ASSIGNED TASK | Produce a verbatim copy of the entries listed below.

STORED DATA |
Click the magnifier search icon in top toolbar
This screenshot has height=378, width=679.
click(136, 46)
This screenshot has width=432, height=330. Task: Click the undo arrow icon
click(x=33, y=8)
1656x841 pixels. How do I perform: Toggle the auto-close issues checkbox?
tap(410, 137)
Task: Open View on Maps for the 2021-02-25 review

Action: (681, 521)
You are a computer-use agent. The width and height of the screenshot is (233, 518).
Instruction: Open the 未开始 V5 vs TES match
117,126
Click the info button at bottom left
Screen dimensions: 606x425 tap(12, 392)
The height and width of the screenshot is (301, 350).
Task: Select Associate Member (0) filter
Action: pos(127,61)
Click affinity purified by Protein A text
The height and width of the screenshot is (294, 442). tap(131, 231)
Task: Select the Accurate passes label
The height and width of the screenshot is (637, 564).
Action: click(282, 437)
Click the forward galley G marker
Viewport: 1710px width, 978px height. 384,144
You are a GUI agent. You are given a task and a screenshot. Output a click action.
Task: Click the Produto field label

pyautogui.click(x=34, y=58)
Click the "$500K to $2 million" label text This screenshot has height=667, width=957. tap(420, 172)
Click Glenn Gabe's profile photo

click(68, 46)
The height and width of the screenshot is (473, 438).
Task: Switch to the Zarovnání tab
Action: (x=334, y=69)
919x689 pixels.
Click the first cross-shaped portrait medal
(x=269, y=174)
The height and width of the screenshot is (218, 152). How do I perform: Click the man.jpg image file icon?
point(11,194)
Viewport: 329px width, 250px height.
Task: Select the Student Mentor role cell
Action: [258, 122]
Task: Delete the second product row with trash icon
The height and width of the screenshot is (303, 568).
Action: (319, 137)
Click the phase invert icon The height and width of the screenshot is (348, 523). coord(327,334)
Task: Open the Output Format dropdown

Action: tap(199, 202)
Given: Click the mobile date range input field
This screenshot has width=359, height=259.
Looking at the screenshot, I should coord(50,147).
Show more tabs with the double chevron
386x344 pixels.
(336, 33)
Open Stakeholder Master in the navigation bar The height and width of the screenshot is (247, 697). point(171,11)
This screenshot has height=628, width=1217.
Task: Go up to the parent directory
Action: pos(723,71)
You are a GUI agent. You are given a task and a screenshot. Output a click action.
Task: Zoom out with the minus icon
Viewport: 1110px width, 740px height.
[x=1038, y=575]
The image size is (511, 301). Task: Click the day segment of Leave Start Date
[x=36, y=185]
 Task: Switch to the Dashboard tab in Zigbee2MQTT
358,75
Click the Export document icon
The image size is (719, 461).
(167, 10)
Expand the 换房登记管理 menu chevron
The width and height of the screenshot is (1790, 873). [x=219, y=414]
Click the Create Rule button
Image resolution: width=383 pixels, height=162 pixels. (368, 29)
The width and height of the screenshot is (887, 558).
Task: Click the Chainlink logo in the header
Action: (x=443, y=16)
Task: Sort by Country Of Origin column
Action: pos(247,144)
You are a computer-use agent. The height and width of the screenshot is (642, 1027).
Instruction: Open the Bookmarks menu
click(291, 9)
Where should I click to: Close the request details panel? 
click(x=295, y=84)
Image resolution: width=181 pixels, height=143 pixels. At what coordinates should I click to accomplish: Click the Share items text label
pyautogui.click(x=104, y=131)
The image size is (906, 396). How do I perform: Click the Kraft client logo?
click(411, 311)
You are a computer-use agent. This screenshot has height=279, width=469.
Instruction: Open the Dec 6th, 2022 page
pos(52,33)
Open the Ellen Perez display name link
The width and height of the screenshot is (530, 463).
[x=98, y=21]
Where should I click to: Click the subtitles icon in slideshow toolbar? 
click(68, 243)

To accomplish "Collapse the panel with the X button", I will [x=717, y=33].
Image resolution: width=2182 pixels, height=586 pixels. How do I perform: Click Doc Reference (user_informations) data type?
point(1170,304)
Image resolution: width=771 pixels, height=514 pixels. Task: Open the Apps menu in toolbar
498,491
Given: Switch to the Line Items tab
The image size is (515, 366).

RESPONSE BOX |
Click the magnifier search icon in top toolbar
This screenshot has height=378, width=679.
click(136, 46)
This screenshot has width=432, height=330. Task: Click the undo arrow icon
click(x=33, y=8)
1656x841 pixels. How do I perform: Toggle the auto-close issues checkbox?
tap(410, 137)
Task: Open View on Maps for the 2021-02-25 review

Action: (681, 521)
You are a computer-use agent. The width and height of the screenshot is (233, 518).
Instruction: Open the 未开始 V5 vs TES match
117,126
Click the info button at bottom left
Screen dimensions: 606x425 tap(12, 392)
The height and width of the screenshot is (301, 350).
Task: Select Associate Member (0) filter
Action: pos(127,61)
Click affinity purified by Protein A text
The height and width of the screenshot is (294, 442). tap(131, 231)
Task: Select the Accurate passes label
The height and width of the screenshot is (637, 564).
Action: click(282, 437)
Click the forward galley G marker
Viewport: 1710px width, 978px height. 384,144
You are a GUI agent. You are given a task and a screenshot. Output a click action.
Task: Click the Produto field label

pyautogui.click(x=34, y=58)
Click the "$500K to $2 million" label text This screenshot has height=667, width=957. tap(420, 172)
Click Glenn Gabe's profile photo

click(68, 46)
The height and width of the screenshot is (473, 438).
Task: Switch to the Zarovnání tab
Action: (x=334, y=69)
919x689 pixels.
Click the first cross-shaped portrait medal
(x=269, y=174)
The height and width of the screenshot is (218, 152). How do I perform: Click the man.jpg image file icon?
point(11,194)
Viewport: 329px width, 250px height.
Task: Select the Student Mentor role cell
Action: [258, 122]
Task: Delete the second product row with trash icon
The height and width of the screenshot is (303, 568).
Action: (319, 137)
Click the phase invert icon The height and width of the screenshot is (348, 523). coord(327,334)
Task: Open the Output Format dropdown

Action: tap(199, 202)
Given: Click the mobile date range input field
This screenshot has width=359, height=259.
Looking at the screenshot, I should coord(50,147).
Show more tabs with the double chevron
386x344 pixels.
(336, 33)
Open Stakeholder Master in the navigation bar The height and width of the screenshot is (247, 697). point(171,11)
This screenshot has height=628, width=1217.
Task: Go up to the parent directory
Action: pos(723,71)
You are a GUI agent. You are given a task and a screenshot. Output a click action.
Task: Zoom out with the minus icon
Viewport: 1110px width, 740px height.
[x=1038, y=575]
The image size is (511, 301). Task: Click the day segment of Leave Start Date
[x=36, y=185]
 Task: Switch to the Dashboard tab in Zigbee2MQTT
358,75
Click the Export document icon
The image size is (719, 461).
(167, 10)
Expand the 换房登记管理 menu chevron
The width and height of the screenshot is (1790, 873). [x=219, y=414]
Click the Create Rule button
Image resolution: width=383 pixels, height=162 pixels. (368, 29)
The width and height of the screenshot is (887, 558).
Task: Click the Chainlink logo in the header
Action: (x=443, y=16)
Task: Sort by Country Of Origin column
Action: pos(247,144)
You are a computer-use agent. The height and width of the screenshot is (642, 1027).
Instruction: Open the Bookmarks menu
click(291, 9)
Where should I click to: Close the request details panel? 
click(x=295, y=84)
Image resolution: width=181 pixels, height=143 pixels. At what coordinates should I click to accomplish: Click the Share items text label
pyautogui.click(x=104, y=131)
The image size is (906, 396). How do I perform: Click the Kraft client logo?
click(411, 311)
You are a computer-use agent. This screenshot has height=279, width=469.
Instruction: Open the Dec 6th, 2022 page
pos(52,33)
Open the Ellen Perez display name link
The width and height of the screenshot is (530, 463).
[x=98, y=21]
Where should I click to: Click the subtitles icon in slideshow toolbar? 
click(68, 243)

To accomplish "Collapse the panel with the X button", I will [x=717, y=33].
Image resolution: width=2182 pixels, height=586 pixels. How do I perform: Click Doc Reference (user_informations) data type?
point(1170,304)
Image resolution: width=771 pixels, height=514 pixels. Task: Open the Apps menu in toolbar
498,491
Given: Switch to the Line Items tab
The image size is (515, 366).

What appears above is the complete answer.